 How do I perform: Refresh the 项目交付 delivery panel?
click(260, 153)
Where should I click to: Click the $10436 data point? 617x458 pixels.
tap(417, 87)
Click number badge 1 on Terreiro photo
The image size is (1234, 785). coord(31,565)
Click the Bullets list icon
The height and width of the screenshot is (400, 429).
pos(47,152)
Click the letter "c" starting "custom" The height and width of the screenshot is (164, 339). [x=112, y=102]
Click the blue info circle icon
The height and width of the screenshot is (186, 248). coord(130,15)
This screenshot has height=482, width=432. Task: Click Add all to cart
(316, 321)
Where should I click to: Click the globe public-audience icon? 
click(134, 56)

--

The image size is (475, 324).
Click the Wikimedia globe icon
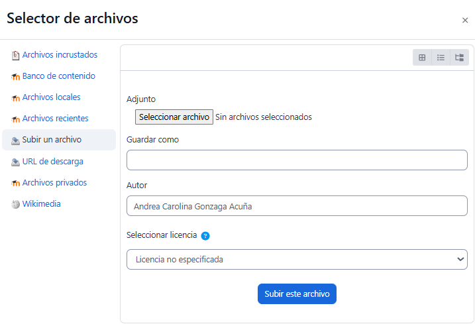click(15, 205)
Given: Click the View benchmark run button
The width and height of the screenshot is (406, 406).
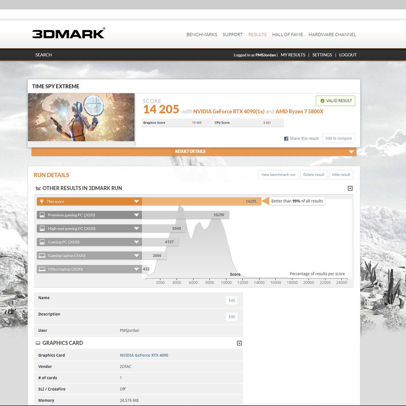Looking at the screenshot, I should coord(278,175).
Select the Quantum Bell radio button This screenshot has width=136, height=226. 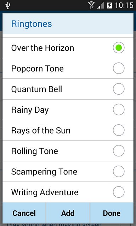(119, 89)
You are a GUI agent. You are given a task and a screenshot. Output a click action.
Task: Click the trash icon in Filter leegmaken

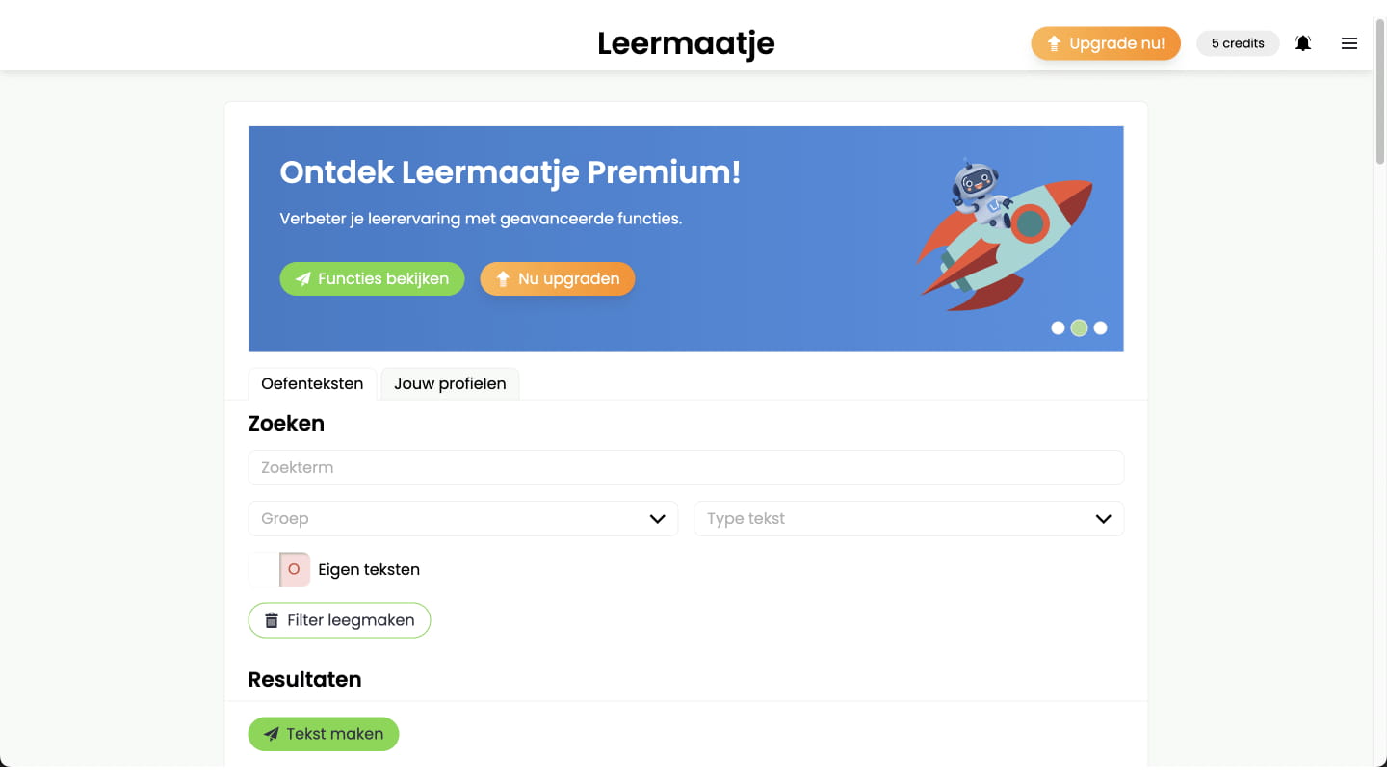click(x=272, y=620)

**Task to carry out**
Using the entries above, output exactly the lines between the line holding "How do I perform: Refresh" and the line holding "Click the letter", end lines included, and nothing more.

**Expected answer**
 How do I perform: Refresh the 项目交付 delivery panel?
click(260, 153)
Where should I click to: Click the $10436 data point? 617x458 pixels.
tap(417, 87)
Click number badge 1 on Terreiro photo
The image size is (1234, 785). coord(31,565)
Click the Bullets list icon
The height and width of the screenshot is (400, 429).
pos(47,152)
Click the letter "c" starting "custom" The height and width of the screenshot is (164, 339). [x=112, y=102]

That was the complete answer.